Fall of Yemen's Government Surprised U.S. Intelligence Community
The collapse of the American-backed government in Yemen took the U.S. intelligence community by surprise, the Obama administration's senior counterterrorism official admitted on Thursday as he testified before Congress, according to The Associated Press.
Nicholas Rasmussen told the Senate intelligence committee Yemen's army failed to oppose advancing Shiite militants known as Houthis who in September entered the country's capital, Sanaa, and last month ousted President Abed Rabbo Mansour Hadi.
The director of the National Counterterrorism Center compared the situation to the effective refusal of the Iraqi military to fight Islamic State militants last year. Both the Yemeni and the Iraqi armed forces had been backed by the United States.

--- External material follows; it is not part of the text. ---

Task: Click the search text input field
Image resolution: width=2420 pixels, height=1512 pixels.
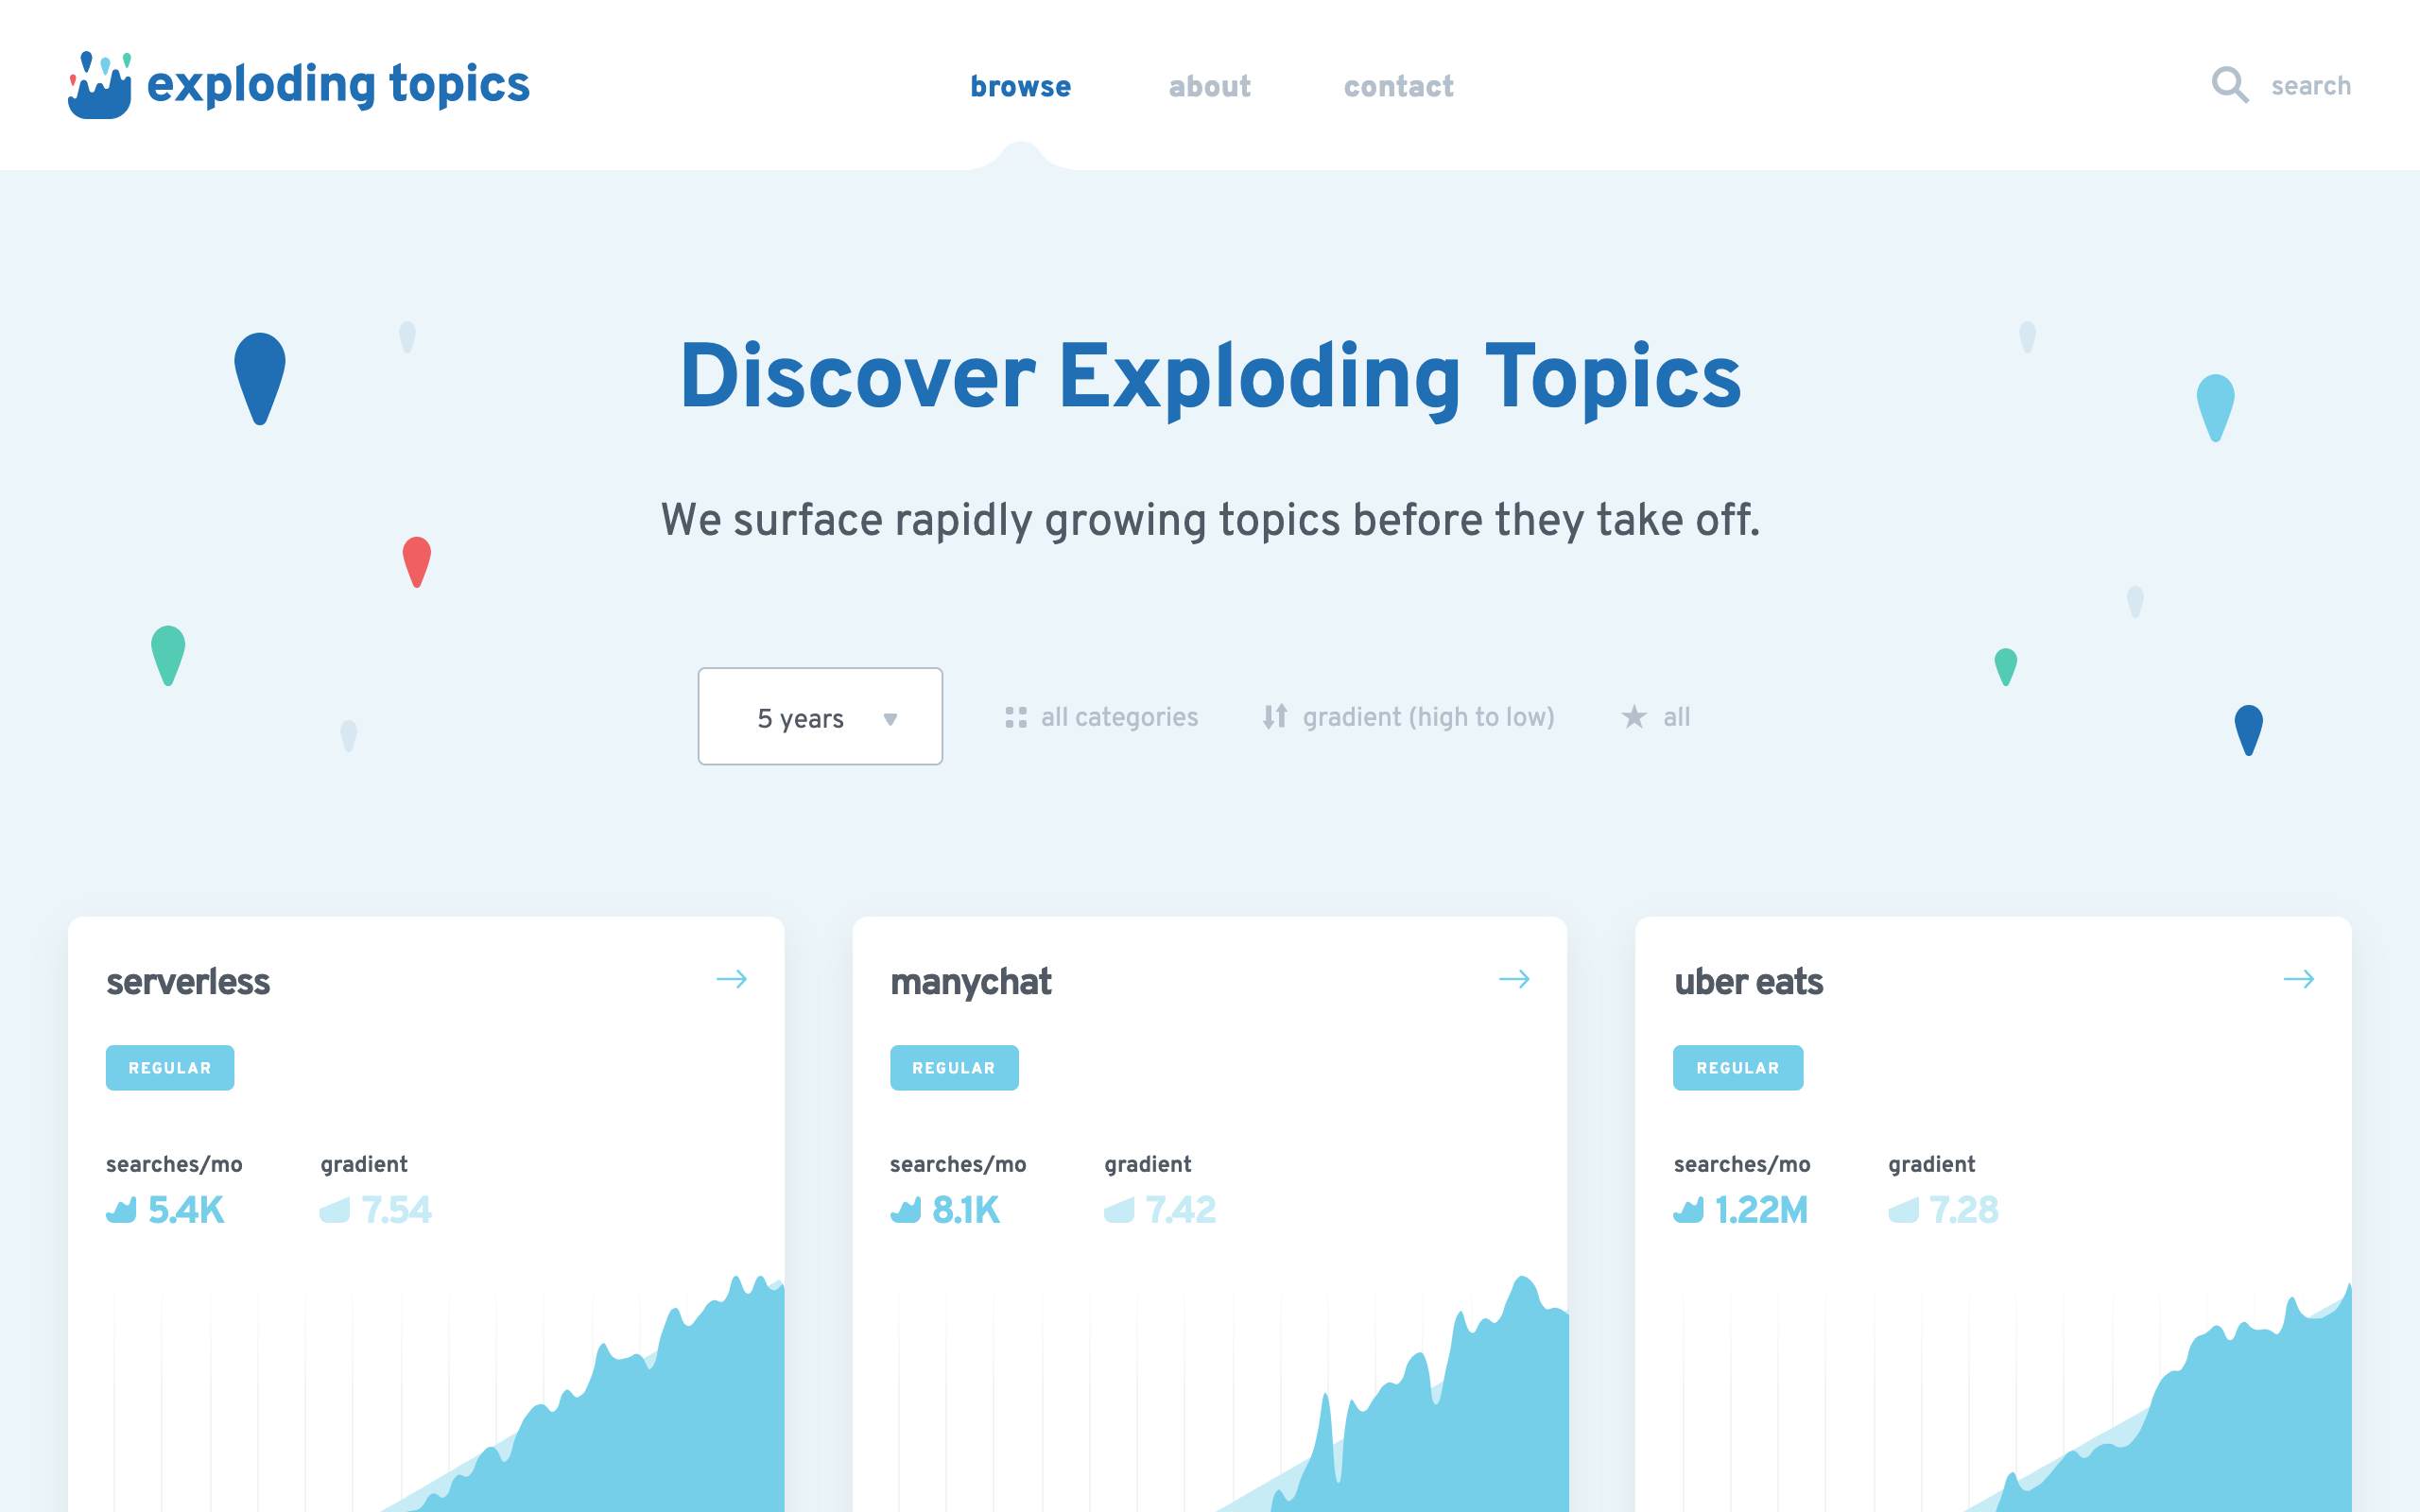Action: 2310,85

What happened in Iraq occurred in Yemen on "a somewhat smaller scale," Rasmussen noted.
"As the Houthi advances toward Sanaa took place ... they weren't opposed in many places," he said. "The situation deteriorated far more rapidly than we expected."
Missouri Sen. Roy Blunt, a Republican member of the intelligence committee, aggressively questioned Rasmussen and noted President Barack Obama recently touted Yemen as a success story.
Now, it's a "total disaster," Blunt said.
Rasmussen admitted the the collapse of the government and this week's evacuation of the U.S. Embassy in Sanaa complicate efforts to contain the Yemeni arm of al-Qaida, considered one of the terror group's most dangerous branches.
The organization appeared to be taking advantage of the turmoil by overrunning a military base in southern Yemen on Thursday, the Washington Post noted. Militants linked to al-Qaida mounted a sophisticated attack in which six soldiers were killed and three more wounded.
Before his ouster, Hadi had supported a U.S. drone program that targets the Yemeni group, which refers to itself as al-Qaida in the Arabian Peninsula.
During his testimony, Rasmussen, meanwhile, also commented on other flashpoints of violence in the Middle East. He acknowledged that ISIS, the Islamic terror organization that controls large swaths of territory in Syria in Iraq, is now also considered the dominant extremist group in the Libyan cities of Derna and Benghazi.
Militants in Afghanistan, Egypt and Algeria had also pledged their allegiance to ISIS, which calls itself the "Islamic State." In his view, the development signals the group's increasing predominance over its rival, al-Qaida, Rasmussen told the panel.